Metabolomic responses in brain endothelial cells (CLU‐512‐hCMEC/D) to Angiotensin II and Angiotensin 1‐7

Abstract

Metabolomics is the discipline focused on the study of the dynamics, composition, interactions and responses to changes in metabolites in cells, tissues and biological fluids. Vasoactive peptides such as angiotensins cause multiple metabolic changes in vascular tissues, however these changes have not been characterized in detail. Angiotensin 1‐7 is a peptide derived from angiotensin II through the action of Angiotensin Converting Enzyme type II. This exploratory study seeks to understand the metabolic responses of a human cerebral microvascular endothelial endothelial cell line to stimulation with vasoactive peptides, in vitro (Angiotensin II, Angiotensin 1‐7). Methods We performed single cultures of the cell line (CLU‐512‐hCMEC/D), which was treated with Ang II, Ang 1‐7 or vehicle. Cells and culture medium were sampled before and after treatments. The samples were subjected to the process of extraction of metabolites with organic solvents. Each treatment was prepared in three biological replicates and was followed by metabolite extraction. Determination of metabolic profiles was performed by multiplatform, non‐targeted, metabolomic analysis, using liquid chromatography (LC) coupled to high resolution mass spectrometry (HRMS). To determine the differences in metabolic profiles between groups and to select statistically significant metabolites, multivariate statistical analysis was performed. Results We found 122 metabolites that varied between groups.
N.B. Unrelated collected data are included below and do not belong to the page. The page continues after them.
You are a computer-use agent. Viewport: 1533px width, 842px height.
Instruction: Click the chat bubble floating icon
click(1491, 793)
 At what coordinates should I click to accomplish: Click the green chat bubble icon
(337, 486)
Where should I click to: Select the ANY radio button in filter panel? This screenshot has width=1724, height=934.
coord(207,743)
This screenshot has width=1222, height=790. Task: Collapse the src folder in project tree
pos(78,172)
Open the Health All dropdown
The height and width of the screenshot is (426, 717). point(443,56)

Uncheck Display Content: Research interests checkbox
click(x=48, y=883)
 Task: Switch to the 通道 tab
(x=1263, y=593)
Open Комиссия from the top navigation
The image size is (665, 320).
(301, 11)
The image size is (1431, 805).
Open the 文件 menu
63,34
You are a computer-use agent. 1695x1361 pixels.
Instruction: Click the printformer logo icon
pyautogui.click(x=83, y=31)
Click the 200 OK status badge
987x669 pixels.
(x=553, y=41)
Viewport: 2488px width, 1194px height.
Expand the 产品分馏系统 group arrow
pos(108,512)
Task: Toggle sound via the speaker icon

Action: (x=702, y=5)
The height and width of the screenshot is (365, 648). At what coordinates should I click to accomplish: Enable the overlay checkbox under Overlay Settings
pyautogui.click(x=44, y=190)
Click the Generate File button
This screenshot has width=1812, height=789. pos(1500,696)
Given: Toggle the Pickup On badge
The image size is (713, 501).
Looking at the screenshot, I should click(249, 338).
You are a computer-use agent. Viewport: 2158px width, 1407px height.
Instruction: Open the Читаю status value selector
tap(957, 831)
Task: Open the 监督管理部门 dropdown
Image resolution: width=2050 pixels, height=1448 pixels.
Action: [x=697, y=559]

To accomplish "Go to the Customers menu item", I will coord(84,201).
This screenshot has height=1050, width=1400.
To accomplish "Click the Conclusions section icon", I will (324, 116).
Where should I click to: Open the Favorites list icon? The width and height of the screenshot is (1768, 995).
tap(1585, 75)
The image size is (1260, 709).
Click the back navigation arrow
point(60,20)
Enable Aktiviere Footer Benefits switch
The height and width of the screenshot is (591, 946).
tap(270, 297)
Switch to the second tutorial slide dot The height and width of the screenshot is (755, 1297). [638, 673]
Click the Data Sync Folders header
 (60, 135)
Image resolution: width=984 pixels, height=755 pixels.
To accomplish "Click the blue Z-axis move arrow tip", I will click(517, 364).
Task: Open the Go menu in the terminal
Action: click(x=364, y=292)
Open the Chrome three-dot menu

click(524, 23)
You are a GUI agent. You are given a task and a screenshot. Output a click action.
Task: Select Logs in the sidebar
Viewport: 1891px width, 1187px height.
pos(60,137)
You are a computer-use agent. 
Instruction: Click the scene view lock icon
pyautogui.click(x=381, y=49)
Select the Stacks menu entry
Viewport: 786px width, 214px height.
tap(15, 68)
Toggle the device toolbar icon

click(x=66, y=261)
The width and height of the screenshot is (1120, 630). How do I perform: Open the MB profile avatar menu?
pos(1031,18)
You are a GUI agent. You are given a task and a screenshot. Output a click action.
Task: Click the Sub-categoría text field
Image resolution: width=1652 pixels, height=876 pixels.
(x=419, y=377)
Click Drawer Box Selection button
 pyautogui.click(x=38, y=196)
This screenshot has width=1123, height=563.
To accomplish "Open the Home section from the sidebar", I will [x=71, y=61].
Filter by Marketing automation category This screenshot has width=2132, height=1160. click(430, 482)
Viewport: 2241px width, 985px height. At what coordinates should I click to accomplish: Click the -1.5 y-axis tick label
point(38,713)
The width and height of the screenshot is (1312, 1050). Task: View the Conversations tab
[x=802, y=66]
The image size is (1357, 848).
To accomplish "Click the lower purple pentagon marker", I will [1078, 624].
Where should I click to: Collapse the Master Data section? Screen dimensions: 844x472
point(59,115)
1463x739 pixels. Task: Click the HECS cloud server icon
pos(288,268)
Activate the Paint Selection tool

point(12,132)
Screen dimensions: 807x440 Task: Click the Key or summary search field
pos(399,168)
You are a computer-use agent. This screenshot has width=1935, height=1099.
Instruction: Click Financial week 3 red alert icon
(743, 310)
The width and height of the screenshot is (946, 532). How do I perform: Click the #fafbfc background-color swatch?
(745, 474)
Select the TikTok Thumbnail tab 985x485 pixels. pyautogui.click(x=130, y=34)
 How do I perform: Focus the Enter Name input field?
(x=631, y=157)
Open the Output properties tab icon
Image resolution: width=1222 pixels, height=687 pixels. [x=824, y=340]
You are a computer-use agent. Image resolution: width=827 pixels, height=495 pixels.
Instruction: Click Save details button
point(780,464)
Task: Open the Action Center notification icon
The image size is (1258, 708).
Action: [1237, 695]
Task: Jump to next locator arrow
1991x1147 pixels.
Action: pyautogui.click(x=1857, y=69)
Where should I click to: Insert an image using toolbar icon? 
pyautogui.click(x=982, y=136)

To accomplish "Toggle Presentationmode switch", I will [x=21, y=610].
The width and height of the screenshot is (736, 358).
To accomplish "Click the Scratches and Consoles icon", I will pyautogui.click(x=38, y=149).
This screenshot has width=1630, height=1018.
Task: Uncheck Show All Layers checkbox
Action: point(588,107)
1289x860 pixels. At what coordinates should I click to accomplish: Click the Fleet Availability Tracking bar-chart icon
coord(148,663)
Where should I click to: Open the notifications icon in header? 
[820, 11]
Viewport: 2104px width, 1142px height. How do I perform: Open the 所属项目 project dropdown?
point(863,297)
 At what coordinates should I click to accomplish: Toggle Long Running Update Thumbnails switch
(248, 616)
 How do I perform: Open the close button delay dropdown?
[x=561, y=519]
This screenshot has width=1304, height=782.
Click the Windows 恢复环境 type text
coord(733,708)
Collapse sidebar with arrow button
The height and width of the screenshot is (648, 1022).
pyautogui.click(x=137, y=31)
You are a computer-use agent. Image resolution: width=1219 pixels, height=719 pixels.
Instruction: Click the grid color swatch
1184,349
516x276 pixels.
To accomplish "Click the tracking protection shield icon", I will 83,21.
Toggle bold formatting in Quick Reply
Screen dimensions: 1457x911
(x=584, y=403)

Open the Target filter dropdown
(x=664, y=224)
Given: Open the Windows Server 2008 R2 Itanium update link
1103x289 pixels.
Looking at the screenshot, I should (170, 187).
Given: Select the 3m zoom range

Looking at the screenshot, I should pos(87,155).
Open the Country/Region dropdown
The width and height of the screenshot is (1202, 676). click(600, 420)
In general, Ang II‐induced changes were similar to those found for Ang 1‐7. In particular, we found a reduction in the levels of several types of lipids including some bile salts, sphingolipids, glycerophospholipids and fatty acids. This study is our first step in characterizing methods to study the impact of vasoactive peptides and inflammatory molecules on the blood‐brain barrier metabolome. Studying the modulation of the vascular tissue metabolome and endothelial cells could enhance our understanding of the effect of angiotensin 1‐7 and ACE2 in pathologies such as COVID‐19.